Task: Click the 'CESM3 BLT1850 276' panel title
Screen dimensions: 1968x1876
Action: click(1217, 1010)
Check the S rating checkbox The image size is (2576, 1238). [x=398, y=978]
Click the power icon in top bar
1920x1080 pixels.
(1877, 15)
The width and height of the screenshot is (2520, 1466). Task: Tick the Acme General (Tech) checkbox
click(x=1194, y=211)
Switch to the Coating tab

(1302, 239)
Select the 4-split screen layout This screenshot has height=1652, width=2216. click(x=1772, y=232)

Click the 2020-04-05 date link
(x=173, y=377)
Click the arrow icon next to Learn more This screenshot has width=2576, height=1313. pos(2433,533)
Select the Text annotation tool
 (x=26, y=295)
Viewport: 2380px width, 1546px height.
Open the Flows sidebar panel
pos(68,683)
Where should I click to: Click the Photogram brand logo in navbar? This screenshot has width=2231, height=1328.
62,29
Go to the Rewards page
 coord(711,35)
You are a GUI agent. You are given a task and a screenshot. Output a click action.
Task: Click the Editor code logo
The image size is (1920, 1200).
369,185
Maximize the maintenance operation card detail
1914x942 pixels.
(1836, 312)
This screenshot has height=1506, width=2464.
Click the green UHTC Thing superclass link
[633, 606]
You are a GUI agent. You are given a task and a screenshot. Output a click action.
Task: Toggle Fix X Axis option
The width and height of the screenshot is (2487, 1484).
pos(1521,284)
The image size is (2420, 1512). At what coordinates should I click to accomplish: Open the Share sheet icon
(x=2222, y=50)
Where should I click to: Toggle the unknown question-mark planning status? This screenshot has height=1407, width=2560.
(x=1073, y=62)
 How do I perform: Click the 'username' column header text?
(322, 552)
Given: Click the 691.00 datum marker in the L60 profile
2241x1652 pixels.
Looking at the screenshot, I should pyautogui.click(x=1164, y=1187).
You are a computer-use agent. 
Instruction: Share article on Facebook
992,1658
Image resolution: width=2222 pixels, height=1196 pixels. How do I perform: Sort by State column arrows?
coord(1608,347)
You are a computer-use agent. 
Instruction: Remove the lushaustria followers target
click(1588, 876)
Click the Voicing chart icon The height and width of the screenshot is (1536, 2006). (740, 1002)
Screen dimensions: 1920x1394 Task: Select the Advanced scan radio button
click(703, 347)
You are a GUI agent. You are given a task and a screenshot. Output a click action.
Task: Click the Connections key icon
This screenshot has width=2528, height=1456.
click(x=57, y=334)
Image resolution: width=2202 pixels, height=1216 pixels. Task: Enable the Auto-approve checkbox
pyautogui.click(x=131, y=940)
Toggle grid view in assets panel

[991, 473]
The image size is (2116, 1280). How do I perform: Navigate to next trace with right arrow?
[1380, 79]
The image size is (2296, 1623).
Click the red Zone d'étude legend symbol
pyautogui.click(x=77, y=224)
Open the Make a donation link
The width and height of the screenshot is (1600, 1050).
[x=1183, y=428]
______________________________
WHAT IS BEING ASKED:
Among the entries above, copy exactly only the lines starting with the one containing "Click the Voicing" and going through the one containing "Task: Click the Connections key icon", both ends included.

FINISHED EXERCISE:
Click the Voicing chart icon The height and width of the screenshot is (1536, 2006). (740, 1002)
Screen dimensions: 1920x1394 Task: Select the Advanced scan radio button
click(703, 347)
You are a GUI agent. You are given a task and a screenshot. Output a click action.
Task: Click the Connections key icon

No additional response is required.